**Task requirements:**
Emit a verbatim copy of the lines below from the line with "This screenshot has width=1270, height=952." through the line with "back using the", excluding pictures and everything outside that range.

**Data for the task:**
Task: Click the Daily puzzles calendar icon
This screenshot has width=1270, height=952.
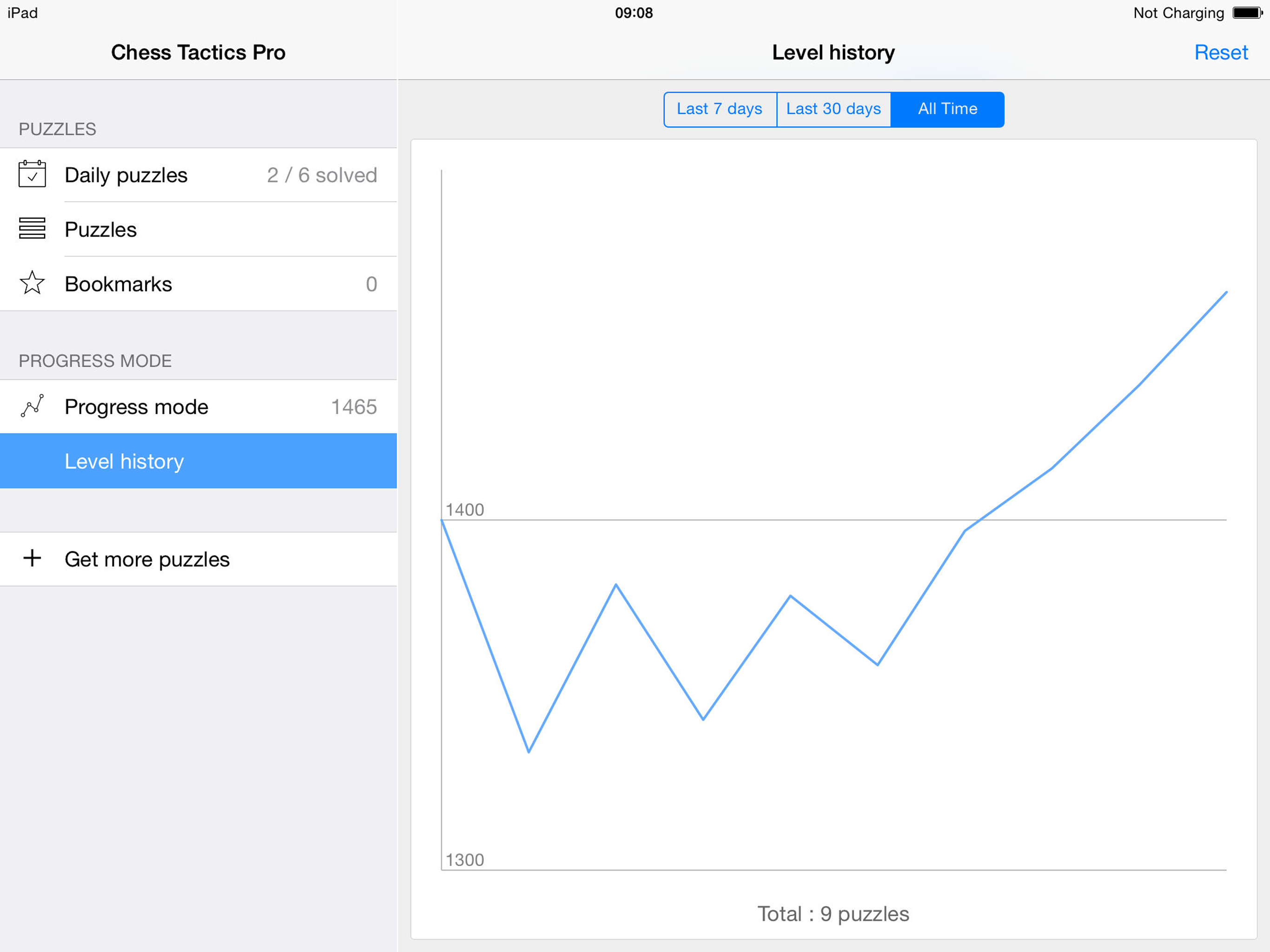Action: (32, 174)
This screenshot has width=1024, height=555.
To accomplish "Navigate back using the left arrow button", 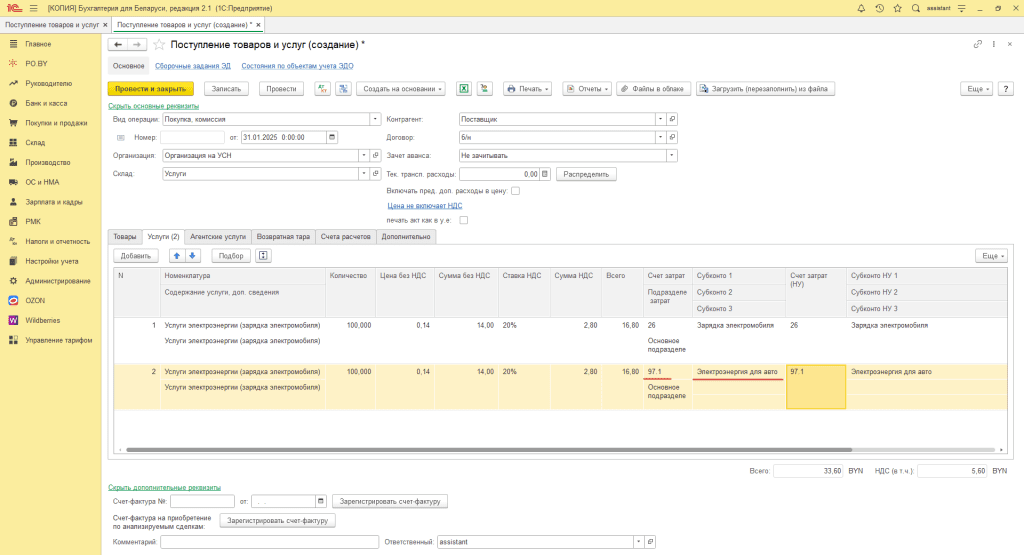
...
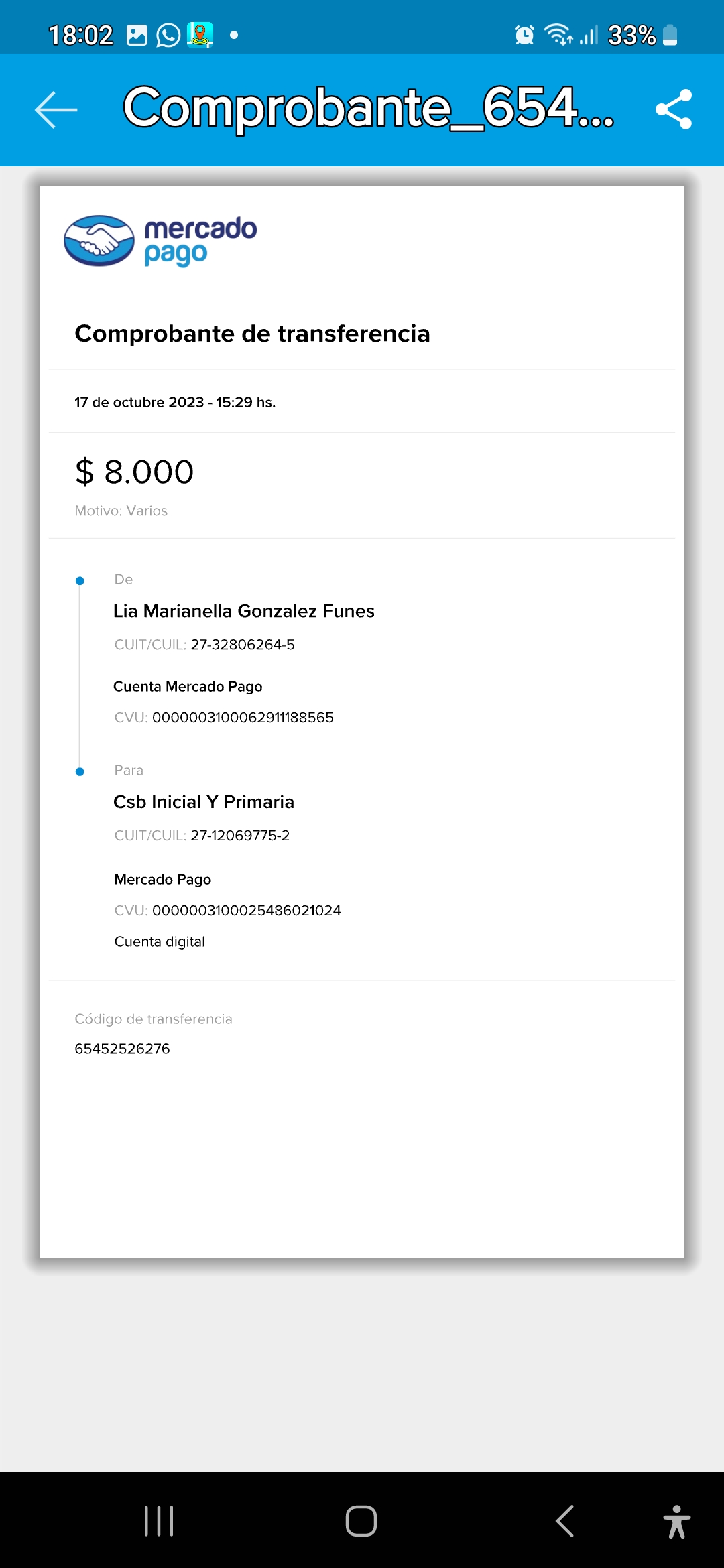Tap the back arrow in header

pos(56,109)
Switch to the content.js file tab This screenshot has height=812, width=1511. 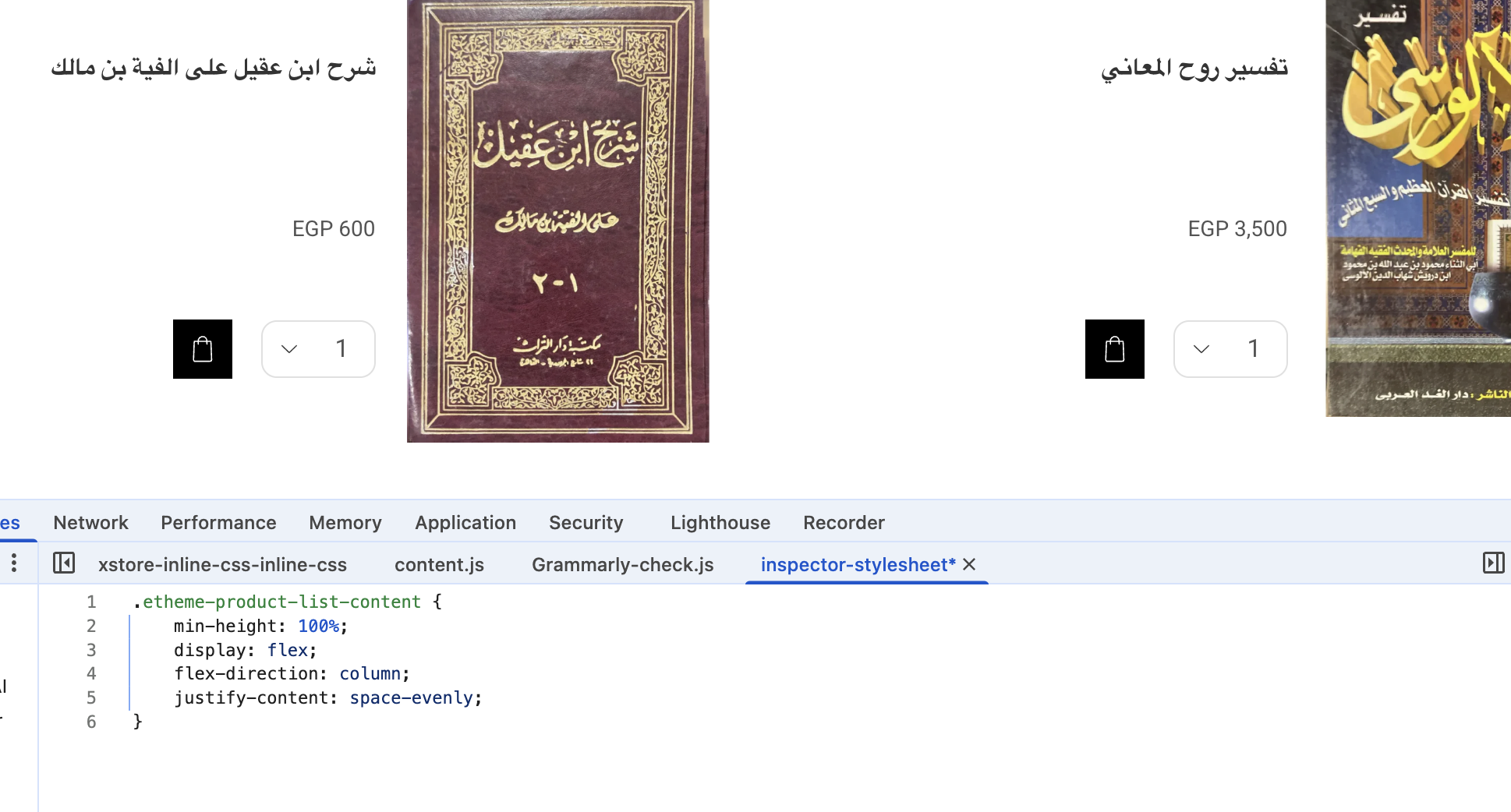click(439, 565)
...
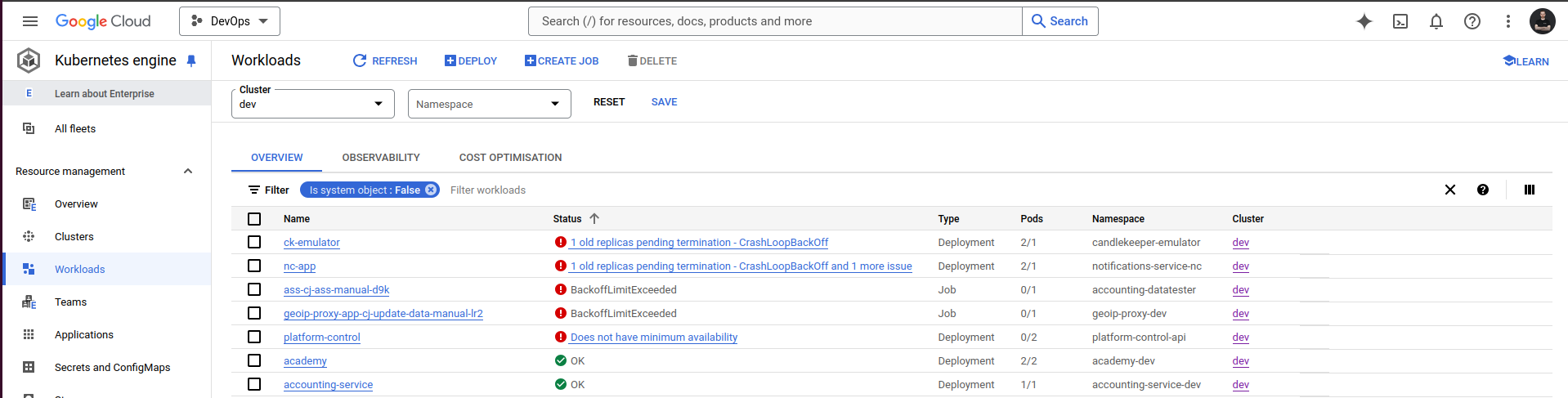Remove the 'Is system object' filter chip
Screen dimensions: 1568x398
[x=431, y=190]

**Exercise solution:**
This screenshot has width=1270, height=952.
Action: (32, 174)
This screenshot has width=1024, height=555.
To accomplish "Navigate back using the left arrow button", 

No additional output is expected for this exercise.